從黨外到民進黨階段,公民投票對台灣的反對運動一直有著特殊的地位。公投不僅蘊含著台灣前途自決與台灣人出頭天的意向,也代表對國民黨長期一黨獨大、支配台灣社會的一種反動。早在1990年已故前立委蔡同榮成立「公民投票促進會」,就開始號召公投前進聯合國;隔年,正式由當時的民進黨立委盧修一、洪奇昌、葉菊蘭等人在立法院提出台灣第一份《公投法》草案。而儘管蔡同榮首先倡議公投立法,但在爭取公投立法的歷程真正擁有關鍵地位的,其實是前民進黨主席林義雄。

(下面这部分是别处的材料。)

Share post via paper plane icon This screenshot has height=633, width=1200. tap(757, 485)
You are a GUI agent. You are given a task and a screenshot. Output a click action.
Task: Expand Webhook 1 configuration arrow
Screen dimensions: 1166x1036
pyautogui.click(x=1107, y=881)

林義雄長期反核,早在1994 年,為抗議政府通過核四預算,他就發起「核四公投促進會」,主張用公投決定核四未來。2000年民進黨執政後,為抗議核四停建又復工,林義雄辭去了民進黨首席顧問的職務;隔年,他率領核四公投促進會,環島苦行推動國會減半、核四公投及公民投票立法,他巨大的身影給民進黨從政同志龐大的立法壓力。國會減半的目標在2004年的修憲工程完成,但核四公投始終因為民進黨無法在國會取得過半席次而遙遙無期,一直到2016年民進黨第一次在國會取得過半多數,「補正公投法」終於出現契機;2017年底,立法院三讀大幅下修公投連署與通過的門檻,林義雄還為此特別向民進黨團總召柯建銘致謝,稱讚修法是「台灣民主發展的重大里程碑」。

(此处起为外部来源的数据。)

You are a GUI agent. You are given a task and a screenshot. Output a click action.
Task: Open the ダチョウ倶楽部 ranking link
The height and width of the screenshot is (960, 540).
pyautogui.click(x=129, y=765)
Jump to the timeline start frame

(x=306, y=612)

對林義雄而言,反核是價值,公投是手段,用人民作主的手段來實踐自己價值,並以此突破長期支配台灣社會的黨國網羅,是一件天經地義的事。但林義雄肯定沒料到,政治人物可以在沒有任何價值信念下,任意地推動公投,以遂行政治鬥爭的方式踐踏公投;尤其是基於對過往鳥籠公投的反動而修出的低門檻公投,更助長了這股歪風。
關於過去三年公投實踐的流弊,實在已經不及備載;諸如,明明只是10年前東日本大地震當下訊息不明所啟動的食品進口暫行管制,卻被扭曲為禁止「核災食品」進口;明明只是廢除《電業法》裡的核能除役期限,卻被包裝成「以核養綠」;明明是用公投壓迫少數,歧視同志,卻用「民法」、「專法」的修法討論來掩蓋。至此,公投成為台灣政客單點突破、蓄積偏見、扭曲公共討論的載具。

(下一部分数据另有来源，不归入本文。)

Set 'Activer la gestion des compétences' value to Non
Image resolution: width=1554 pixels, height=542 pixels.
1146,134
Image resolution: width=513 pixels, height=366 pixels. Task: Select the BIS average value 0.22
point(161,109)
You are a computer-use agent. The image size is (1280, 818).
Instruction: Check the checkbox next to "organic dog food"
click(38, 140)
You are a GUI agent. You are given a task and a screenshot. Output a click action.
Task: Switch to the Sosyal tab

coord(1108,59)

而三年前公投實踐的流弊又在這次的公投提案裡重演。許多人反核但支持保護藻礁,但正向敘述而片段化的公投主文,卻切開了反三接案通過後伴隨而來的碳排增加,甚至核電延役的後果。此外,三接選址原是國民黨執政時的原始構想,現在國民黨回過頭來透過反三接,打擊現政府的能源轉型政策。這種隨一時政治利害轉換的公投立場,根本不可能將公投昇華為人民作主、定紛止爭的工具。
公共政策的討論與抉擇往往不是是非題,但公民投票可否的設計卻侷限了政策討論,也極化了民意兩端。民進黨基於對公投的執迷,修出這種不合理的公投低門檻種下禍根;國民黨昨是今非、毫無價值信念的公投提案更被用來進行赤裸裸的政治惡鬥。用30年時間努力推動核四公投的林義雄,肯定沒料到他畢生追求的公投理念,最後竟被這樣糟蹋。